The nature and contents of Keogh’s work should almost come as no surprise, given her background as the daughter of a “painter and printmaker” and a “weaver and seamstress,” and her self-confessed pleasure in absorbing the smorgasbord of media contained in fashion magazines. But the École nationale supérieure des Beaux-Arts, Cooper Union, and Bard alum has utilized such influences and approached her interests so tastefully and curiously in her practice, she’s already enjoyed a handful of solo shows in New York City, and has been in a number of group shows including at the Whitney and Queens museums. Most notably, however, her solo show at Mary Boone, ‘The Corps,’ and her gorgeously epic multi-panel ‘Fragment From Botticelli’s Primavera Allegory…’ - an off-site project for Lisa Cooley at Maryam Nassir Zadeh - both foreshadowed and articulated where Keogh would go next.

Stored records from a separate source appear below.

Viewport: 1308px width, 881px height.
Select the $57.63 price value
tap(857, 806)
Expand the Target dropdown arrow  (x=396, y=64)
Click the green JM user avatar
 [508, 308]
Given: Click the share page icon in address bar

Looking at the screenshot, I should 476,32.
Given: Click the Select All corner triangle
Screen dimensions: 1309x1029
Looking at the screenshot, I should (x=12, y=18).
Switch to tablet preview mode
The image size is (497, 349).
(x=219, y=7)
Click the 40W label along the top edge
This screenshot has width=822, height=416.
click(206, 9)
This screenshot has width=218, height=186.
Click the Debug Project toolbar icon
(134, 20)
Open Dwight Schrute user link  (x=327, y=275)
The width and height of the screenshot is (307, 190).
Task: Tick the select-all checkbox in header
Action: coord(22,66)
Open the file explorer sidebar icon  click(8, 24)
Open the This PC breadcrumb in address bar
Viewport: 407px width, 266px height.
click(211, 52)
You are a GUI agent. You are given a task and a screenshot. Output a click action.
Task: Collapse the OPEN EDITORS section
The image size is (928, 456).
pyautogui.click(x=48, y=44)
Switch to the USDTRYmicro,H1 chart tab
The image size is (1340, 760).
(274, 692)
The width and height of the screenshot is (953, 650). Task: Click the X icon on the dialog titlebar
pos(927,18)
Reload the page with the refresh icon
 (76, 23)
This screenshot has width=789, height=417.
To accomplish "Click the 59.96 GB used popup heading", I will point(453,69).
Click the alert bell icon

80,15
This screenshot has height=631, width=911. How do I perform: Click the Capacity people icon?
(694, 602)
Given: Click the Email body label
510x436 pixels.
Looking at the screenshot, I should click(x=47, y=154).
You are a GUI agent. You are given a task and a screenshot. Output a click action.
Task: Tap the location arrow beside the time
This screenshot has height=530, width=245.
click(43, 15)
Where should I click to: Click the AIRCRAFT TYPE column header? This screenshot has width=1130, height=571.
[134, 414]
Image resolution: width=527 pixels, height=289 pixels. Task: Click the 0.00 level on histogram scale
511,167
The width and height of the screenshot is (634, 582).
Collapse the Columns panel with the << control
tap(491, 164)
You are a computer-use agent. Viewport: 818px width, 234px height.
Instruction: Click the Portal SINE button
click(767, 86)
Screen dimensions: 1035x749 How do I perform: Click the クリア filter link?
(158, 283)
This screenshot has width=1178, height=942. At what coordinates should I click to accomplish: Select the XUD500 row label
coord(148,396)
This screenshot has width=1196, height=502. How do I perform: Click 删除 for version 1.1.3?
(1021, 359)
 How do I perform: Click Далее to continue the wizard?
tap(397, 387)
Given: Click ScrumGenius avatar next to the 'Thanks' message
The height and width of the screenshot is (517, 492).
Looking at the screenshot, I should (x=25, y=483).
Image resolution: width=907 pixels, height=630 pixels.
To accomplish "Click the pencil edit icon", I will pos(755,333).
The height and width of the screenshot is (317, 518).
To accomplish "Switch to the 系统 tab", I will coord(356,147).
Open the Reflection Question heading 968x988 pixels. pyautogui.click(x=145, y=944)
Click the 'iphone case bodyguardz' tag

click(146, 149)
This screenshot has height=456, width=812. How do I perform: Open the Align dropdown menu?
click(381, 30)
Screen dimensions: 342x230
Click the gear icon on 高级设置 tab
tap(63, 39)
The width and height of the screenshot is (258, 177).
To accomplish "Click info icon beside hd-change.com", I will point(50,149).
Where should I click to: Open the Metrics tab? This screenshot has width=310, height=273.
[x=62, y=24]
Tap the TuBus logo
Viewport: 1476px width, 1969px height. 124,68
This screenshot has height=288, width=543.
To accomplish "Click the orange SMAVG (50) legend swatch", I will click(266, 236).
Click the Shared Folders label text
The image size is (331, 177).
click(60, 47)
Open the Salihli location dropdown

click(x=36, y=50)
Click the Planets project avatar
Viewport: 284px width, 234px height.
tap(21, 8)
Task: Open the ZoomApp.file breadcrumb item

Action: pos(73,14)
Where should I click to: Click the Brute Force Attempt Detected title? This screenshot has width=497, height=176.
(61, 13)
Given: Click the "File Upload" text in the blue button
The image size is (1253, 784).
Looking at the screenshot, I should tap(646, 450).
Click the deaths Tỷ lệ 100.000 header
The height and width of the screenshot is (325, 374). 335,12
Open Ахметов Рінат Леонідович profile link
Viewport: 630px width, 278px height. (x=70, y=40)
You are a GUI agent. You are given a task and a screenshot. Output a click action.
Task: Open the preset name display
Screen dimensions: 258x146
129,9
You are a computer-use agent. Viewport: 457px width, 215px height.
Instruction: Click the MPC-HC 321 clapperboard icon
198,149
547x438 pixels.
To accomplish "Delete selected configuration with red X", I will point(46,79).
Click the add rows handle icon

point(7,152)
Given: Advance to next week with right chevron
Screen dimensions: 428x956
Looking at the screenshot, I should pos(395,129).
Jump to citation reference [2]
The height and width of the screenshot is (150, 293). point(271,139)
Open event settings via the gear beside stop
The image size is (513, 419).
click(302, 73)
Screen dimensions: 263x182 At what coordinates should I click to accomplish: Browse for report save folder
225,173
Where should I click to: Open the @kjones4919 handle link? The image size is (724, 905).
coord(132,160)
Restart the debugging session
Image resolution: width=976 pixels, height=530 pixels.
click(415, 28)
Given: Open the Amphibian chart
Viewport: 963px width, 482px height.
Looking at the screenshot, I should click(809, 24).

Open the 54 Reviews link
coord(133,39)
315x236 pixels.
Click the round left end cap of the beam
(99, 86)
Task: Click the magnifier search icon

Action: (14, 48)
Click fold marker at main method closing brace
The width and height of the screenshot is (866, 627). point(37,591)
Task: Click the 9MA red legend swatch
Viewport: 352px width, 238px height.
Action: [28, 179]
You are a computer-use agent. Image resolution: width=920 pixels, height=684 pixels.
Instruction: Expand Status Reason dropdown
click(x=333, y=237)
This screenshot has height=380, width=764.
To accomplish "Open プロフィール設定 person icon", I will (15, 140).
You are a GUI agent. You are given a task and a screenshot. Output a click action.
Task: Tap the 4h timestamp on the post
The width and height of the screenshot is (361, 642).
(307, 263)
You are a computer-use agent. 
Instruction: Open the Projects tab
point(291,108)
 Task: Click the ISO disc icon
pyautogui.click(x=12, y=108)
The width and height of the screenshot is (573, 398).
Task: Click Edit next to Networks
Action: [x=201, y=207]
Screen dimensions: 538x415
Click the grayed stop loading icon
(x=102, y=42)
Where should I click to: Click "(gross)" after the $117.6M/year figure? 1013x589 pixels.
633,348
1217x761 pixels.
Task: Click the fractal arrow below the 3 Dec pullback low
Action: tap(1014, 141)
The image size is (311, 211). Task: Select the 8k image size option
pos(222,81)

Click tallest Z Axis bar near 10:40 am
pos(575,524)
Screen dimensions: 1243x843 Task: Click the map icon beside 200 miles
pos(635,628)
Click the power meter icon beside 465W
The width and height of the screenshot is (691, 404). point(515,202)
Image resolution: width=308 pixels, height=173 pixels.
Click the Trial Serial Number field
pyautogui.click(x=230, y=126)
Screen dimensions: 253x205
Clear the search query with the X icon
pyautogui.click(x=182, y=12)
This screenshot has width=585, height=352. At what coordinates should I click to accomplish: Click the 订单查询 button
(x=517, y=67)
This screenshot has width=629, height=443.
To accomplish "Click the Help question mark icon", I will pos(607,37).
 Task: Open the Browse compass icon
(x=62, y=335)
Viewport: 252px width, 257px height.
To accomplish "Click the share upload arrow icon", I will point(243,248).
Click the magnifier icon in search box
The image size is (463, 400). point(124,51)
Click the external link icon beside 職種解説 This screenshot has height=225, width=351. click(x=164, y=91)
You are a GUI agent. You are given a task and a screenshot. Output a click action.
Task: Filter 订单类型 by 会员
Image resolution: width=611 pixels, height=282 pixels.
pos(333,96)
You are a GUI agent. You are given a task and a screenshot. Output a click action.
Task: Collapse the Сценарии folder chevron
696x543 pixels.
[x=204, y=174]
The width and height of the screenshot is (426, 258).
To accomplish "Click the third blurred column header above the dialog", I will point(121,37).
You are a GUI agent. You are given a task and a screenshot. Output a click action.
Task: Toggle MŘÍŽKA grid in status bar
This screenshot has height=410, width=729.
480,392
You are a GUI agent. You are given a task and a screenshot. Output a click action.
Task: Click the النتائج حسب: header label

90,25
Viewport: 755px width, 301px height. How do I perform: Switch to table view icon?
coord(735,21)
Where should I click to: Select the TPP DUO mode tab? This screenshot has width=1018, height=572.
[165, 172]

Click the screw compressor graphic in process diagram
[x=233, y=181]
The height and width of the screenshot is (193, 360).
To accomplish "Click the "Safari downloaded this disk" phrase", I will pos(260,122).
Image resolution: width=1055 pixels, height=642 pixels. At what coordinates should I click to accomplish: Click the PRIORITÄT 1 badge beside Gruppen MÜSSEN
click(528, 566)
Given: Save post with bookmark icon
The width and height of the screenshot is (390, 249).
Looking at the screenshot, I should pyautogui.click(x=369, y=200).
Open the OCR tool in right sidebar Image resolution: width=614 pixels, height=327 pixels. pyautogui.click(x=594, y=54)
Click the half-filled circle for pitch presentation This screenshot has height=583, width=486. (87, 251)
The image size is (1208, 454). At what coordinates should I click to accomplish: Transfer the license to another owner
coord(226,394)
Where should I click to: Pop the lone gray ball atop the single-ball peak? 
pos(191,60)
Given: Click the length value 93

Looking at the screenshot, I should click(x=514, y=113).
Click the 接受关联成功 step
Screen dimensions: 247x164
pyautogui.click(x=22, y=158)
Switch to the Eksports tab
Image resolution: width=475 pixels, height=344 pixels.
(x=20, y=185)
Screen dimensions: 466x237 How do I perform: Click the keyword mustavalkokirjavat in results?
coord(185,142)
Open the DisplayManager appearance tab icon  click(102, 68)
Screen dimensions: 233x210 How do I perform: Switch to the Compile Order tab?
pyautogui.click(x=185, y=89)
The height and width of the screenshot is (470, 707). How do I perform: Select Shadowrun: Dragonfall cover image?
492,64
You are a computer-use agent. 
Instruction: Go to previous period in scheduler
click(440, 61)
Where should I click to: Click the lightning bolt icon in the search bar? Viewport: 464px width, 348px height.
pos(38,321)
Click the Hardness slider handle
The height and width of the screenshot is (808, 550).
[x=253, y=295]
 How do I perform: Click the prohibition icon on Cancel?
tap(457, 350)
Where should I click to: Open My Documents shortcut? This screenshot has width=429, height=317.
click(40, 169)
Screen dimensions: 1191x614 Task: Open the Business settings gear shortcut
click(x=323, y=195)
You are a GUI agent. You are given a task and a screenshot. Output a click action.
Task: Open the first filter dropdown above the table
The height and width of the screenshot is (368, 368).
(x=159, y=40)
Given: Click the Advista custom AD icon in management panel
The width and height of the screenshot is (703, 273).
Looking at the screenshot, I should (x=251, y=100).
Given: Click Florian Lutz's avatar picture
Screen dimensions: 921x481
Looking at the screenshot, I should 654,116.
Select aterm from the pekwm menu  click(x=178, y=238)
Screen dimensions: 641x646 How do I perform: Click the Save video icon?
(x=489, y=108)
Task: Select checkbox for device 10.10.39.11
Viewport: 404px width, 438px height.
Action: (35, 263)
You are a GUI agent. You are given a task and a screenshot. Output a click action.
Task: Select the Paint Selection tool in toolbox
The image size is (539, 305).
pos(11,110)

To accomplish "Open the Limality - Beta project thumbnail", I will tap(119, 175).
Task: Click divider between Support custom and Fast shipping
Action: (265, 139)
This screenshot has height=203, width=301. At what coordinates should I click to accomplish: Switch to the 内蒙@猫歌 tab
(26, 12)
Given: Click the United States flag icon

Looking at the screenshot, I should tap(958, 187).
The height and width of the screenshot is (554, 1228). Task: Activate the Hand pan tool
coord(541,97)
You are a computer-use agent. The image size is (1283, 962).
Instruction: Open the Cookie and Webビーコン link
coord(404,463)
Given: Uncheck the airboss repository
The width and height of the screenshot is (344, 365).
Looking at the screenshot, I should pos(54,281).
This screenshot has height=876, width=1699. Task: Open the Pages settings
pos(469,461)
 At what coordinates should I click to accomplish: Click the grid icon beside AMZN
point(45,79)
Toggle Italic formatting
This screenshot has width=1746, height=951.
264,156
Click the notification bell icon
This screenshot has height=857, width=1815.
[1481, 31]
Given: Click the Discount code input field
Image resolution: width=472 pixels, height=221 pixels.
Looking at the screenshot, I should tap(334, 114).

Apart from four small paintings which do hold their own, and a series of multi-media drawings, ‘Loose Ankles’ also showcases seven quite large paintings, continuing to scale up and amplify the imagery and effect that Keogh’s peculiar, playful and understated work is known for. Such is the case with ‘Wuthering Nephron,” (all works 2016) at ninety-six by seventy-two inches, its title perhaps a play on the classic of gothic literature, but more than that, exhibiting Keogh’s characteristic soft, pastel-like colour palette, and her interests in illustrating the human body and its insides, alongside designs and patterns – in this case, floral – evocative of William Morris gone pop. The imagery of disembodiment, and the related subject of mannequins, is echoed in other similarly-sized paintings. In ‘Correspondences’, for example, an upside-down mannequin torso without arms or a head is overlapped with a serpent-like creature which could also easily stand for its innards, or intestines. Similarly, in ‘Interiors,’ a live, headless mannequin is posturing as if tying something around their waist, but that something is invisible and transparent, through which a checkerboard background can be seen.

For its part, ‘The Gentle Art of Making Friends’ complements the floral patterns and designs of ‘Nephron,’ beautifully coloured, they intertwine with white, colourless and flat swords, which in their arrangement also resemble a fence. Meanwhile, the title work, one of the smaller paintings, is a fittingly richly evocative surrealist composition depicting a pair of women’s shoes colored a milky, desaturated yellow. A mannequin’s ankles and feet are fitted in, but are tied together in rope evoking a cliché’d ‘woman in distress,’ but from in between the ankles, an emerging masterly-drawn hand holding a cigarette juxtaposes everything else, with its suggestions of style, class, and indifference. It sums up the peculiar nature of Keogh’s work, aesthetically economical, yet filled with the contrasting suggestions and evocations of its elements, most of which revolve around tropes of the feminine subject.